Der Rechtsmittelwerberin ist darin beizupflichten, dass auch das im „Einkauf 10/1983“ veröffentlichte Inserat gesundheitsbezogene Angaben enthält, die sich auf physiologische Wirkungen beziehen.

Unter dem offensichtlich dem § 9 Abs 1 lit a LMG 1975 entlehnten Begriff „physiologische Wirkungen“ sind nach dem Justizausschussbericht zu dieser Gesetzesstelle die normalen Wirkungen der Lebensmittel bzw ihrer Bestandteile im Stoffwechselgeschehen des gesunden (menschlichen) Organismus zu verstehen. Damit sollten Hinweise auf die Beeinflussung des normalen Stoffwechselgeschehens untersagt werden, die beim Laien den Eindruck einer besonderen Wirkung hervorrufen, nicht aber wahrheitsgemäße Angaben über allgemein verständliche Eigenschaften oder Wirkungen, wie schmackhaft, bekömmlich, leicht verdaulich, erfrischend, belebend, anregend, appetitanregend, süß, sauer etc.
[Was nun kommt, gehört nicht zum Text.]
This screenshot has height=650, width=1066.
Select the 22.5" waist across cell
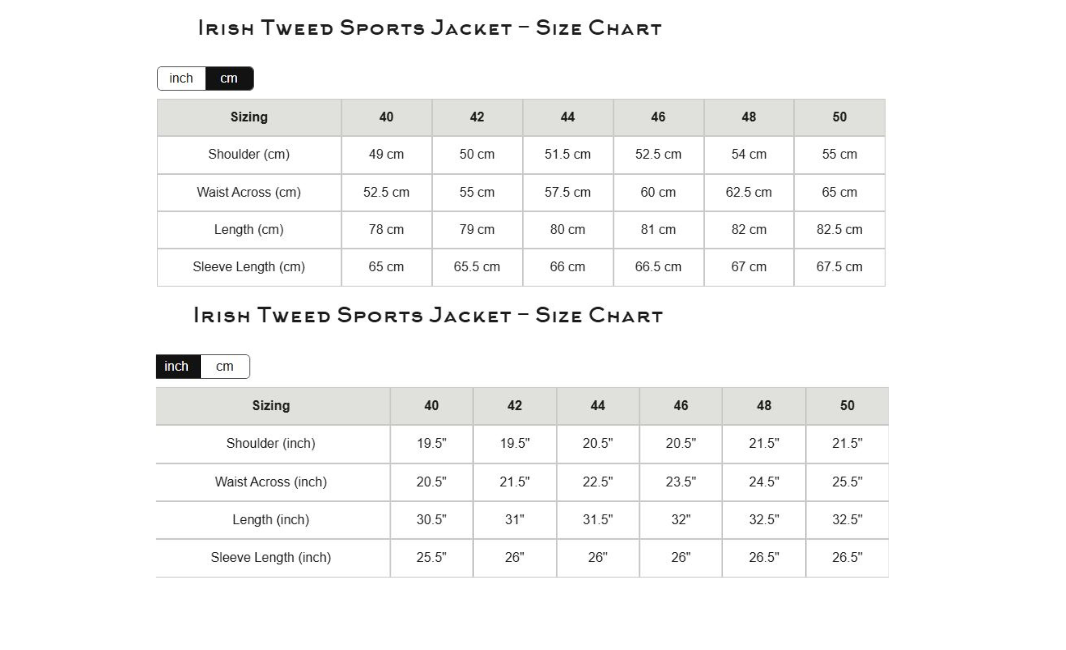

Die Aussage, dass so-bit helfe, FDH, eine Abkürzung für die drastisch umschriebene Gewichtsreduzierungsmethode „Friß die Hälfte“, mühelos durchzustehen, (weil es) intensiv sättige und wertvolles Eiweiß enthalte, kann nicht nur als allgemeine Produktbeschreibung verstanden werden, sondern stellt auch eine gesundheitsbezogene Angabe dar, welche die verpflichtete Partei nach der Exekutionsbewilligung zu unterlassen hat. Die Behauptung, so-bit helfe, eine in der Reduzierung der Nahrungsmittelaufnahme auf die Hälfte bestehende Abmagerungskur durchzustehen, bescheinigt diesem Produkt notwendigerweise Wirkungen auf Lebensvorgänge im menschlichen Organismus, nämlich auf die Beeinflussung (Verminderung) des während solcher Diätkuren möglichen Hungergefühls und Eiweißmangels.
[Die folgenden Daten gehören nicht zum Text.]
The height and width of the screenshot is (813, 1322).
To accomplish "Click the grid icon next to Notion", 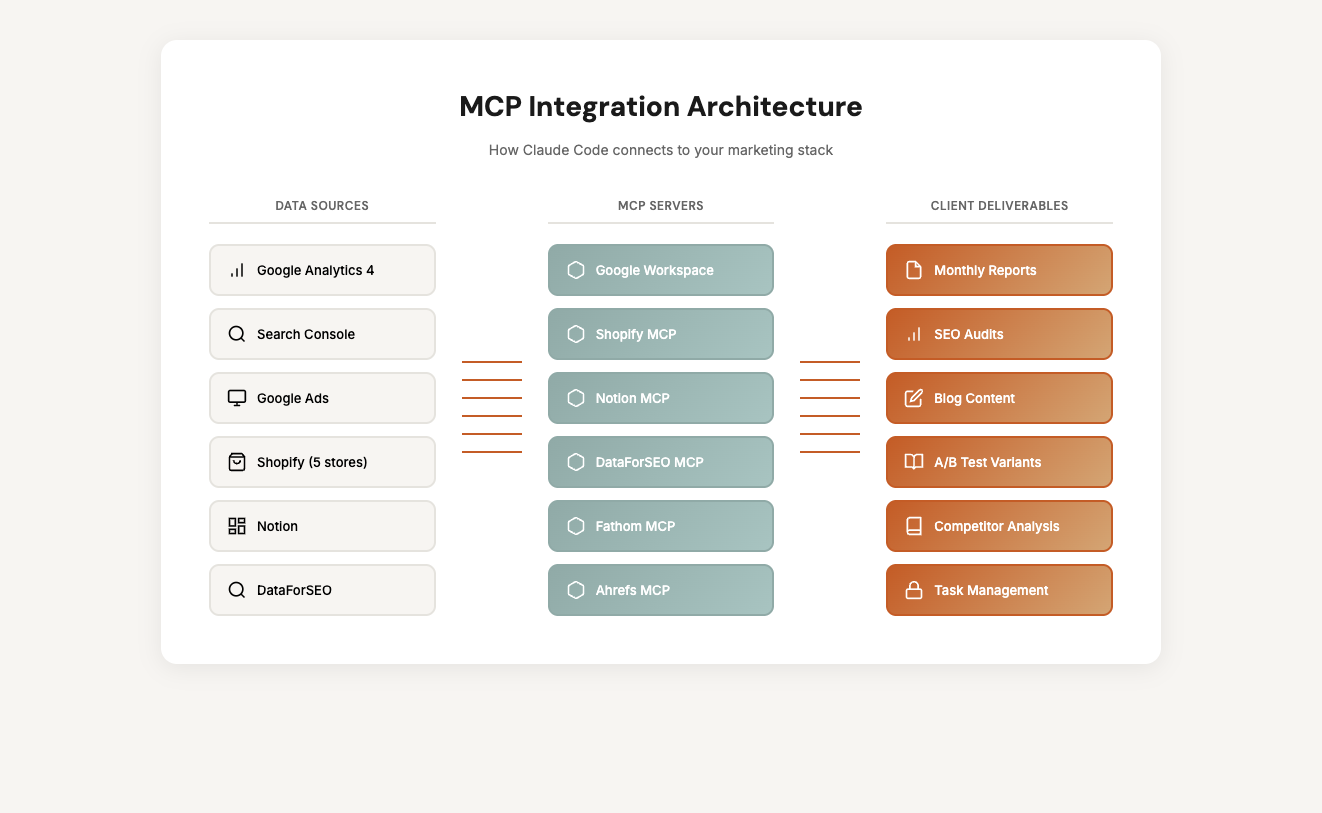I will pos(237,526).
Da die verpflichtete Partei der Exekutionsbewilligung demnach auch durch die Einschaltung des wiedergegebenen Inserates im „Einkauf 10/1983“ neuerlich zuwidergehandelt hat, war auch dieser Verstoß durch die vom Gericht zweiter Instanz nicht herabgesetzte, von der betreibenden Partei der Höhe nach unbekämpft gebliebene weitere Geldstrafe von 40.000 S zu ahnden.
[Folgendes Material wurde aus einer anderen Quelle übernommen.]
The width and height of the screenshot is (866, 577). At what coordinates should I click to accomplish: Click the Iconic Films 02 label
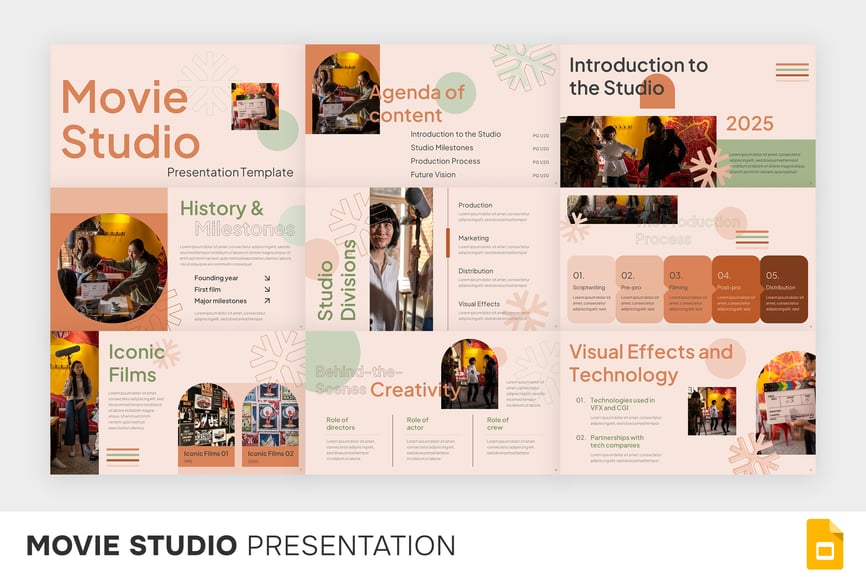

Die Entscheidung über die Kosten des schließlich erfolglosen Rekurses der verpflichteten Partei beruht auf den gemäß § 78 EO anzuwendenden §§ 40, 41 und 50 ZPO, die Entscheidung über die Kosten des Revisionsrekurses auf den §§ 74 und 78 EO im Zusammenhang mit den §§ 41 und 50 ZPO.